O iene japonês caiu nas negociações asiáticas nesta segunda-feira em relação a uma cesta de moedas principais e secundárias, ampliando suas perdas pelo segundo dia consecutivo frente ao dólar americano e caminhando para o menor nível em 20 meses. A queda ocorre em um momento em que os investidores continuam comprando dólares americanos como um ativo de refúgio preferido em meio à escalada da guerra no Oriente Médio.

A desvalorização do iene está sob a vigilância das autoridades japonesas, após o principal diplomata cambial do Japão ter declarado que o governo está pronto para tomar medidas para lidar com a volatilidade da moeda nacional no mercado de câmbio.

Visão geral de preços

Cotação do iene japonês hoje: o dólar americano subiu 0,25% em relação ao iene, para ¥159,62, acima do nível de abertura da sessão de ¥159,20, com uma mínima da sessão de ¥159,01.

O iene encerrou a sessão de sexta-feira com queda de cerca de 1,0% em relação ao dólar, retomando as perdas que haviam sido interrompidas no dia anterior durante a recuperação da mínima de 20 meses de ¥159,90.

dólar americano

O índice do dólar subiu mais de 0,2% na segunda-feira, estendendo seus ganhos pela segunda sessão consecutiva, refletindo a contínua força da moeda americana em relação a uma cesta de moedas globais.

A valorização ocorre em um momento em que os investidores se concentram na compra do dólar como um ativo de refúgio preferido em meio à escalada da guerra no Oriente Médio, especialmente depois que o presidente dos EUA, Donald Trump, ameaçou atacar a rede elétrica do Irã se Teerã não reabrir o Estreito de Ormuz, enquanto a Guarda Revolucionária do Irã prometeu responder atacando a infraestrutura nos países vizinhos do Golfo.

Israel anunciou o lançamento de ataques em larga escala contra o Irã, enquanto a Arábia Saudita informou que as forças armadas iranianas dispararam dois mísseis balísticos em direção a Riad.

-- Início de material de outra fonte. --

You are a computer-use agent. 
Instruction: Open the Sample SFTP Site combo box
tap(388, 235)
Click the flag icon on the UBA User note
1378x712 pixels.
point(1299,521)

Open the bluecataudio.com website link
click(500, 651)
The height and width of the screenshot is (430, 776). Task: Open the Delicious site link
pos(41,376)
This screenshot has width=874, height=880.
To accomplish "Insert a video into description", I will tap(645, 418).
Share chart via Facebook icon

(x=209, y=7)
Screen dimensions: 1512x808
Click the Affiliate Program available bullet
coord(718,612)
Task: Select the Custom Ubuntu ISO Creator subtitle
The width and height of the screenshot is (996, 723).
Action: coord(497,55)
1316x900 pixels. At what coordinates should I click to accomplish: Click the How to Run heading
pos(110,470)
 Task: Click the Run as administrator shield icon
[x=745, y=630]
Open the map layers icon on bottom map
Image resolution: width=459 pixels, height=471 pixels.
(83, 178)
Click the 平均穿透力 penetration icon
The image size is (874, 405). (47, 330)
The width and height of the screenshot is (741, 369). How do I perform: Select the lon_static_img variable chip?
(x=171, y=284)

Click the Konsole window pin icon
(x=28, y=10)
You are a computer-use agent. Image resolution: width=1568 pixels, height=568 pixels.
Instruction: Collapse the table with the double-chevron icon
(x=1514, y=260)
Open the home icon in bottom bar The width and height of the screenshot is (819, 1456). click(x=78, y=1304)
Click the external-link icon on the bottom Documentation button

Fatih Birol, Diretor Executivo da Agência Internacional de Energia, alertou que a crise atual representa uma séria ameaça à economia global e é pior do que a crise energética ocorrida no Oriente Médio durante a década de 1970.

autoridades japonesas

Atsuki Mimura, vice-ministro das Finanças para Assuntos Internacionais do Japão e principal diplomata cambial, emitiu um forte alerta na segunda-feira sobre os riscos atuais no mercado de câmbio resultantes da turbulência geopolítica.

Mimura afirmou que a "intensa especulação" observada atualmente nos mercados de petróleo e gás devido à guerra com o Irã pode se estender ao mercado cambial, levando a flutuações "irracionais" na taxa de câmbio do iene.

Ele acrescentou que as autoridades japonesas estão monitorando de perto os movimentos cambiais com o mais alto nível de vigilância, enfatizando que o governo "não tolerará movimentos especulativos excessivos" que não reflitam os fundamentos econômicos.

taxas de juros japonesas

O Banco do Japão manteve as taxas de juros inalteradas na semana passada, pela segunda reunião consecutiva.

Após a reunião, os mercados continuaram a precificar a probabilidade de um aumento de 0,25 ponto percentual na taxa de juros na reunião de abril em menos de 30%.

Para reavaliar essas expectativas, os investidores aguardam mais dados sobre inflação, desemprego e salários no Japão.